◆ Data:

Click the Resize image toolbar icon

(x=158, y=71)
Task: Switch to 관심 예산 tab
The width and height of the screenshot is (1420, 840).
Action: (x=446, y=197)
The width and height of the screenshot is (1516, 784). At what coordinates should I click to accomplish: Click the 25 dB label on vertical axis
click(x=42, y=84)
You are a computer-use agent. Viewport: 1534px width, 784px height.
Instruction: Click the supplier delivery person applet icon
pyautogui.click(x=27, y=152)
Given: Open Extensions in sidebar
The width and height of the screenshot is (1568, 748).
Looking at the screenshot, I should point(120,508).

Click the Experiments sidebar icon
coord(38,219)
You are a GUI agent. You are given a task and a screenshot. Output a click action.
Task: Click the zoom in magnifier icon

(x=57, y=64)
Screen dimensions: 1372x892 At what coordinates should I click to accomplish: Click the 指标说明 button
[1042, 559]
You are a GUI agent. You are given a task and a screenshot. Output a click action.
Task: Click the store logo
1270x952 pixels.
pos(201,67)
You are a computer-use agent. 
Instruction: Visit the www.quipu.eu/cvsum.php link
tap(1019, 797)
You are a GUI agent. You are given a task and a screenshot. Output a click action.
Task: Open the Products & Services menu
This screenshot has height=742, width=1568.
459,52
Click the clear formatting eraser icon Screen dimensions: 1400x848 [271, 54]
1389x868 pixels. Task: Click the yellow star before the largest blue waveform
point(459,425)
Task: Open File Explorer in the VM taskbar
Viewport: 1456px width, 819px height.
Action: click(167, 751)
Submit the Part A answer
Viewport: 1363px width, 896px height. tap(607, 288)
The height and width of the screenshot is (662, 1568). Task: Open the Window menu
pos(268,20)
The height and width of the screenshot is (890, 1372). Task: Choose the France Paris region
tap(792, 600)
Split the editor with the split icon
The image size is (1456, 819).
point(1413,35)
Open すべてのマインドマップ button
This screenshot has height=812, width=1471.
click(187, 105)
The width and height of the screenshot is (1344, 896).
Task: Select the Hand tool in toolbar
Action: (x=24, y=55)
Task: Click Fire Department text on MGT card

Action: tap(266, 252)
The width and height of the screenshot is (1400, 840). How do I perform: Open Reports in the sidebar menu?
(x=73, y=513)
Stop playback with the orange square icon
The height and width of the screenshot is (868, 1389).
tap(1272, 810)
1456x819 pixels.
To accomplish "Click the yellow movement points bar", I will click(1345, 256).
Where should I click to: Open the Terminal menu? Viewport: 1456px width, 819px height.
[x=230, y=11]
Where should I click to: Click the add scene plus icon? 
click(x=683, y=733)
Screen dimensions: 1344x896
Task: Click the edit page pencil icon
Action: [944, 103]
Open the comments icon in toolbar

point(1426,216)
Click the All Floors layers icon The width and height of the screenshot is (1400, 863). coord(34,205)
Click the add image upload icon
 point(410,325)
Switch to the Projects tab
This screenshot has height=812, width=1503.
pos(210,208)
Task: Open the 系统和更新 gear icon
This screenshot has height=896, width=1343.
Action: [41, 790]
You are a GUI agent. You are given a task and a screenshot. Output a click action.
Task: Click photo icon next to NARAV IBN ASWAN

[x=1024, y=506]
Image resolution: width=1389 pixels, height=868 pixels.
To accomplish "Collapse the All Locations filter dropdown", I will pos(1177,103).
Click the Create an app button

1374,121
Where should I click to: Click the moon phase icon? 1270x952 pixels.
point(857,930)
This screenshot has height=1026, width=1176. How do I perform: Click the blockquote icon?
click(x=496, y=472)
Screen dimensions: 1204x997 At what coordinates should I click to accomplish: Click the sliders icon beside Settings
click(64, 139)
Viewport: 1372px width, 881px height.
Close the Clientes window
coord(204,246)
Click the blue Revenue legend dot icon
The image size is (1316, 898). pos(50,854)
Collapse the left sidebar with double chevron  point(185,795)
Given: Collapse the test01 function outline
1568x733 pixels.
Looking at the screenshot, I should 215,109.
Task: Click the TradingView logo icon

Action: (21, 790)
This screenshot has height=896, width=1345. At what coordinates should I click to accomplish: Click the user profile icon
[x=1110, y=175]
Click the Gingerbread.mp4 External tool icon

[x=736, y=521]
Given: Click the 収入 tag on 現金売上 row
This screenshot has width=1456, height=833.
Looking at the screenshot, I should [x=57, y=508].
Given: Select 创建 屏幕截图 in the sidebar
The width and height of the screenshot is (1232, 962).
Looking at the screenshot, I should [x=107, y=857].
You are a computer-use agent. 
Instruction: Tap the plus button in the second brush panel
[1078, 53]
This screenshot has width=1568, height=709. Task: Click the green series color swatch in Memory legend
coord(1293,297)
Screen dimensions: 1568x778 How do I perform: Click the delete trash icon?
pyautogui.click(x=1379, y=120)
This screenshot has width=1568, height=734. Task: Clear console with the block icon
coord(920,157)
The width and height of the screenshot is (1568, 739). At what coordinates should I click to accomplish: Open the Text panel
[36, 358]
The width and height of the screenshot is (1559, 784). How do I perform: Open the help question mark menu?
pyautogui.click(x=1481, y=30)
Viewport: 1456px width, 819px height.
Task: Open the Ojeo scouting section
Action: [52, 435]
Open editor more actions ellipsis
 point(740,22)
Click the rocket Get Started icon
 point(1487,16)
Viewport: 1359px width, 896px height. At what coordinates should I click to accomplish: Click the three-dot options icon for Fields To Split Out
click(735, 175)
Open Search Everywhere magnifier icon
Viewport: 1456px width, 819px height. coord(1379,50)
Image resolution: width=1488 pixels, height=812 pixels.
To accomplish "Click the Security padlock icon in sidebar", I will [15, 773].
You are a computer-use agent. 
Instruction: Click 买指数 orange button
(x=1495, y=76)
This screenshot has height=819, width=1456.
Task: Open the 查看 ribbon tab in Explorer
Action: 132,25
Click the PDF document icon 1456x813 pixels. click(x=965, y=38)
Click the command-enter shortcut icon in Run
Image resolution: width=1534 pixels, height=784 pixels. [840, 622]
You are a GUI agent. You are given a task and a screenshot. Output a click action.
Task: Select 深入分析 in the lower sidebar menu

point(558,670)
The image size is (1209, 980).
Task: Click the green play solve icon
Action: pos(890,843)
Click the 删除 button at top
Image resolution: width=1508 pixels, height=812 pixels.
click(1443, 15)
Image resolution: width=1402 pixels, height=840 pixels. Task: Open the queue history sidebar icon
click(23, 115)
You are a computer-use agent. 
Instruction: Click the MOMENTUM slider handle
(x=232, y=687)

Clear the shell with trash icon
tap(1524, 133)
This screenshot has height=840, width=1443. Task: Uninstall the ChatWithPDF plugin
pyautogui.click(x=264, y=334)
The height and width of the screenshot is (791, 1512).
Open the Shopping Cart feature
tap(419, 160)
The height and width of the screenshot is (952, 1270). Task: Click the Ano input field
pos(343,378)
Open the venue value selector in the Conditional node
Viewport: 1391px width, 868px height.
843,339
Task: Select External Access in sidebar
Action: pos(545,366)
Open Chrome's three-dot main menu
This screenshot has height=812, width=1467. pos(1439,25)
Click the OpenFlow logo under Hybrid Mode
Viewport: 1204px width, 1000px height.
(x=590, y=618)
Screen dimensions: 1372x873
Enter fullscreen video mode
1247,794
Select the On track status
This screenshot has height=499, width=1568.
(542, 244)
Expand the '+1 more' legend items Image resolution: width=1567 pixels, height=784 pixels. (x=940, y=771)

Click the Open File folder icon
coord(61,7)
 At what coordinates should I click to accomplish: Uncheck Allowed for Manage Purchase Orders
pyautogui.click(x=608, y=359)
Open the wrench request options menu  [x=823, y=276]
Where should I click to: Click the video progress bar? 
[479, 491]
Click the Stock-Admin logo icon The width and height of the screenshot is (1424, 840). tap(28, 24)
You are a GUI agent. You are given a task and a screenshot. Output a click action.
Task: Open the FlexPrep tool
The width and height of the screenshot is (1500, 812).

◆ Aim of the exercise: Take the lines from the one containing "Click the Open File folder icon" through the final line of the entries above, and set them down exactly, with nothing added.

◆ Response area:
Click the Open File folder icon
coord(61,7)
 At what coordinates should I click to accomplish: Uncheck Allowed for Manage Purchase Orders
pyautogui.click(x=608, y=359)
Open the wrench request options menu  [x=823, y=276]
Where should I click to: Click the video progress bar? 
[479, 491]
Click the Stock-Admin logo icon The width and height of the screenshot is (1424, 840). tap(28, 24)
You are a GUI agent. You are given a task and a screenshot. Output a click action.
Task: Open the FlexPrep tool
The width and height of the screenshot is (1500, 812).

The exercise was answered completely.